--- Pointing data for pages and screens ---
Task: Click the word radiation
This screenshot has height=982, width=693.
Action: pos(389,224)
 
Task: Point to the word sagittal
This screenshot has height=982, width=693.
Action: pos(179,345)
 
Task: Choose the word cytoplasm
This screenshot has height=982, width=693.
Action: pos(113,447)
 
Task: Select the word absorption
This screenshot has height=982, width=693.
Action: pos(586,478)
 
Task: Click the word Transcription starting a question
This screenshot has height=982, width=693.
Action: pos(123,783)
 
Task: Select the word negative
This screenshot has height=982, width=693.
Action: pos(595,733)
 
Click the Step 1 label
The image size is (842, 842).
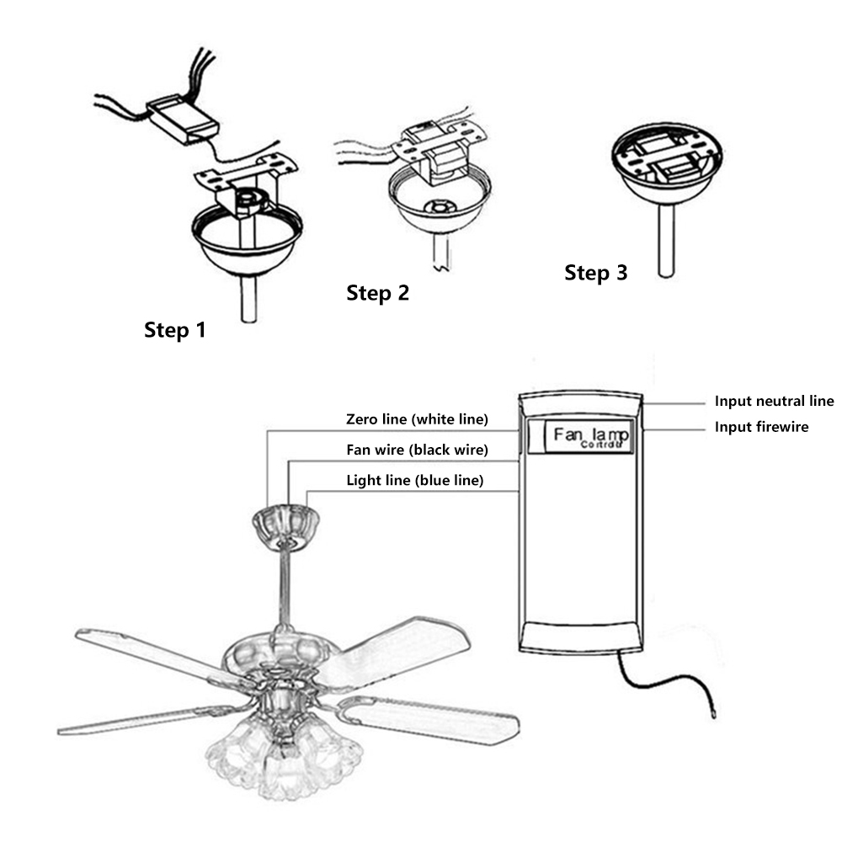[174, 329]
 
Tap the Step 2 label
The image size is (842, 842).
[377, 293]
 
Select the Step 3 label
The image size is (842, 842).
[595, 273]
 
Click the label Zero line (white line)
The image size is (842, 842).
[417, 418]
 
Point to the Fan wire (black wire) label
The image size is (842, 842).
[417, 450]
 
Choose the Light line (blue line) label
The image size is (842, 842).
[415, 481]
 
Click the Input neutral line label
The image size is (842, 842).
[774, 402]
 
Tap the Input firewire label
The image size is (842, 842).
[761, 427]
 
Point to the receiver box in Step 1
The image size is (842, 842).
[184, 117]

--- Stated goal ---
Reproduce the records verbatim, from the line containing "Task: Select the word absorption" up to and including the final line of the records, and omit the pictures.

--- Solution ---
Task: Select the word absorption
This screenshot has height=982, width=693.
Action: pos(586,478)
 
Task: Click the word Transcription starting a question
This screenshot has height=982, width=693.
Action: pos(123,783)
 
Task: Select the word negative
This screenshot has height=982, width=693.
Action: pos(595,733)
 
Click the Step 1 label
The image size is (842, 842).
[174, 329]
 
Tap the Step 2 label
The image size is (842, 842).
[377, 293]
 
Select the Step 3 label
The image size is (842, 842).
[595, 273]
 
Click the label Zero line (white line)
The image size is (842, 842).
[417, 418]
 
Point to the Fan wire (black wire) label
The image size is (842, 842).
[417, 450]
 
Choose the Light line (blue line) label
The image size is (842, 842).
[415, 481]
 
Click the Input neutral line label
The image size is (842, 842).
[774, 402]
 
Tap the Input firewire label
The image size is (842, 842).
[761, 427]
 
Point to the receiver box in Step 1
The image size is (842, 842).
[184, 117]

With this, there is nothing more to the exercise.